Ellwood interviewed people while they played games together on scheduled game nights.
Camaraderie with benefits
In his mind-altering article Ellwood recounted the offhand benefits gamers told him about:
- A programmer met a CEO.
- A hedge fund manager raised money for charity.
- A media executive lined up an internship for his niece.
- A lawyer showed another lawyer how to start a pro bono program at his law firm.
- A financier landed a new job.
- A manager got to see how a colleague handles losing.
- An employer met potential hires from local universities while they all played games together.
They all fell into benefits naturally. During game time there’s no ick, no rehearsed elevator pitches, no resumes, no job seekers pestering you. “There’s an atmosphere of camaraderie,” notes Ellwood. The setting “erases the hierarchies of 9 to 5.”
One of the gamers revealed to Ellwood a natural artifact of playing together:
“You’re sitting around pieces of cardboard, leaning in close, and it all feels a little more intimate.”
Rolling the dice with friends
There can be an end to stupid networking if people get physically close to one another, do something together that’s enjoyable and challenging, and forget about work until it comes up in conversation. But, networking? What’s that? Hey, please pass the dice!
For every stupid “networking event” promoted to job seekers, I think there’s a pleasant gathering untainted by job hunting that coincidentally yields new jobs for some people some of the time while they’re doing something else.
Doing something else seems to be the key.
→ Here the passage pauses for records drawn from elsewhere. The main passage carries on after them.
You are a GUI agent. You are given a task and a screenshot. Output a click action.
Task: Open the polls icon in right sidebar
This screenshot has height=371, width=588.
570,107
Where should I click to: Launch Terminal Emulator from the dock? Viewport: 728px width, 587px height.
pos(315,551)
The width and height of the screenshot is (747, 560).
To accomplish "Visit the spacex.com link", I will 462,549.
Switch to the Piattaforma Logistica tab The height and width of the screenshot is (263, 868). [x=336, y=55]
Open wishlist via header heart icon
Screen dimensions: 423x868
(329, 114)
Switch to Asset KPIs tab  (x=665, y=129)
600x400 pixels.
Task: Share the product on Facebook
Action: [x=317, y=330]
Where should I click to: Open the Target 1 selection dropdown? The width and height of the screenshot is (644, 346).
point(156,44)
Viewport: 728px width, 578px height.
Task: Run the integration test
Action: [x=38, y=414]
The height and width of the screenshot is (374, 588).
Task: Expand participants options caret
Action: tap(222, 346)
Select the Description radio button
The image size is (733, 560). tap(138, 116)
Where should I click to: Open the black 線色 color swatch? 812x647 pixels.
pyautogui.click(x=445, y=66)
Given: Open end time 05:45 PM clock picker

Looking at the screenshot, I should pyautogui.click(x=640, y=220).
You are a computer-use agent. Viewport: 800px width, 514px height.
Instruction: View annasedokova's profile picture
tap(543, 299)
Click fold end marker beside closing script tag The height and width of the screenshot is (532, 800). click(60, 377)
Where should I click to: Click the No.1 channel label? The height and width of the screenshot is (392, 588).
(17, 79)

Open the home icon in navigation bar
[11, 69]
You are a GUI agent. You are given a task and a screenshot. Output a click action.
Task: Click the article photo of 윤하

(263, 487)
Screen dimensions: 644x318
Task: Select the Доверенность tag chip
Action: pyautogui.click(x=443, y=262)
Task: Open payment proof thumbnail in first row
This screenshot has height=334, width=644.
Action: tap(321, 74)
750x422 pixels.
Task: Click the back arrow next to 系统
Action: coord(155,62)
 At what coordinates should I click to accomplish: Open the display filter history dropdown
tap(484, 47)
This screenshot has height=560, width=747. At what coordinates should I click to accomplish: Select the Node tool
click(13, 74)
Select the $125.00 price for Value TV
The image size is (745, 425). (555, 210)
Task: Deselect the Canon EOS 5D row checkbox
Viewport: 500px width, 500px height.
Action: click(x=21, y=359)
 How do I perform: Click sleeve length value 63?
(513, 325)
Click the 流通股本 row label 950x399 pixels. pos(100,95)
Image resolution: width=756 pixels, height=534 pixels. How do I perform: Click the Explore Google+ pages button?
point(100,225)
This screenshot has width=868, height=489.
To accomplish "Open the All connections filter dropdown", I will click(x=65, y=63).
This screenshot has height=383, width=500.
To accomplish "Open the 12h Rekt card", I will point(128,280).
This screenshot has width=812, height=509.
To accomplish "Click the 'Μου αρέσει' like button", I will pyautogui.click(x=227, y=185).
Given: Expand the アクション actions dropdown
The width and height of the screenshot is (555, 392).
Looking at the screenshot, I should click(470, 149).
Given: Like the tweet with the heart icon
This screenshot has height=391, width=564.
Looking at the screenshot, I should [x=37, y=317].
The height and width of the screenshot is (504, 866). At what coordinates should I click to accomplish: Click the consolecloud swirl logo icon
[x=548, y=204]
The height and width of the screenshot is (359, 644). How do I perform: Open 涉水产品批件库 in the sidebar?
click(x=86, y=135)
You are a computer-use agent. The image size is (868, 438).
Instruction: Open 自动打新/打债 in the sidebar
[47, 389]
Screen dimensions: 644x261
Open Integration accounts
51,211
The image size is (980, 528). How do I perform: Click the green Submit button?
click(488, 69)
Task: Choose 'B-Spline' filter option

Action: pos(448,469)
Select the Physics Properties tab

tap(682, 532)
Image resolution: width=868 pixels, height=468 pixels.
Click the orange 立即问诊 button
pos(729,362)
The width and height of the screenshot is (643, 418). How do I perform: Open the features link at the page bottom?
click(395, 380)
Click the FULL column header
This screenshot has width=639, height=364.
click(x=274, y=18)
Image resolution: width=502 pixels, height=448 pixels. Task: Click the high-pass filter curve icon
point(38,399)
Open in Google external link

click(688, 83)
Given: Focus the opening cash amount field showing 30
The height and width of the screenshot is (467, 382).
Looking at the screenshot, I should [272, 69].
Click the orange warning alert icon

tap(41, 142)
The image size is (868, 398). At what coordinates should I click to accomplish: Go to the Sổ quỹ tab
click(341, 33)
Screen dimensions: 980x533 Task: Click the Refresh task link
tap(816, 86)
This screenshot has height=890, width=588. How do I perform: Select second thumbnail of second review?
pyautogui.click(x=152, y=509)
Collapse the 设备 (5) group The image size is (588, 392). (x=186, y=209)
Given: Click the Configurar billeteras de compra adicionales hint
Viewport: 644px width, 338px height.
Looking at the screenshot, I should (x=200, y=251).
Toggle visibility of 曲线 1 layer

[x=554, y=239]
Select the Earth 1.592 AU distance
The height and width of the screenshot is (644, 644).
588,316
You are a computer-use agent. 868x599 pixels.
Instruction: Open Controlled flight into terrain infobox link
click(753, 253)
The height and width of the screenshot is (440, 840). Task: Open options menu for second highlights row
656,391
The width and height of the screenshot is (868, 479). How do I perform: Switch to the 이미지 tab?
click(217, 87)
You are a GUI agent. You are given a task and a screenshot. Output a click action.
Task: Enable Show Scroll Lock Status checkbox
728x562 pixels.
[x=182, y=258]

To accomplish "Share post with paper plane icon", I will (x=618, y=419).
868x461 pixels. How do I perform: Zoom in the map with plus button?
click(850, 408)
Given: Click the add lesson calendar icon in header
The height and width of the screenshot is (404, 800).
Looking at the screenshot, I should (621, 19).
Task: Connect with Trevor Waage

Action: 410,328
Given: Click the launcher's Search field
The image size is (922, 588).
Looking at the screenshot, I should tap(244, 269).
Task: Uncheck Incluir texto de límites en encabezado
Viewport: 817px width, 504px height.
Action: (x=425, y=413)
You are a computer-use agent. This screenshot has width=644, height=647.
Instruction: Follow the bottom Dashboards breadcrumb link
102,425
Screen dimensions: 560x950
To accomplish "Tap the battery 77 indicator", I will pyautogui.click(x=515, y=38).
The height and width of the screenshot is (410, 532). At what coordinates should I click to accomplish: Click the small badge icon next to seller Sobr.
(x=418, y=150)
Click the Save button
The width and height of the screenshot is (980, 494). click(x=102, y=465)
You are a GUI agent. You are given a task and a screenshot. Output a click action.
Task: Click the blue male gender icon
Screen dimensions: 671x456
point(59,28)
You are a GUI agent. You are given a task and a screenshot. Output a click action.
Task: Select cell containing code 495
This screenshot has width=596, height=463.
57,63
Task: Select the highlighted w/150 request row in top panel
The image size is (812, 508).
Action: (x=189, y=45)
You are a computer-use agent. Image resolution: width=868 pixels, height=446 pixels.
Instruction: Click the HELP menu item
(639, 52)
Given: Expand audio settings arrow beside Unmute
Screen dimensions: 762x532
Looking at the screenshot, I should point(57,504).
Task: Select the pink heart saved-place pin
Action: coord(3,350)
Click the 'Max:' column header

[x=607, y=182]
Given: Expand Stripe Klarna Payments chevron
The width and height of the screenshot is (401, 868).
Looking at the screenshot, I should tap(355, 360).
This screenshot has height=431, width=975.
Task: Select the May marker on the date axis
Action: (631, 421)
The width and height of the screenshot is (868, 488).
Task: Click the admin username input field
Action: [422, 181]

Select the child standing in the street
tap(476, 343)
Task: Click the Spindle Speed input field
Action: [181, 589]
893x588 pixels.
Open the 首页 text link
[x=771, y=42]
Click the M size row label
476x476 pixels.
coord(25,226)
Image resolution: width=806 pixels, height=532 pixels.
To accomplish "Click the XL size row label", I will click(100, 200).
What else do people do that’s enjoyable, social, and mentally liberating enough that it enables people to make new friends — and maybe realize they could work together?
An end to stupid networking?
If we can unlock these events and change how we think about them, we may never need to — urgh! — “network” again!
It’s your turn: What other kinds of gatherings lead naturally to job opportunities for some people some of the time while virtually guaranteeing fun and fellowship all the time?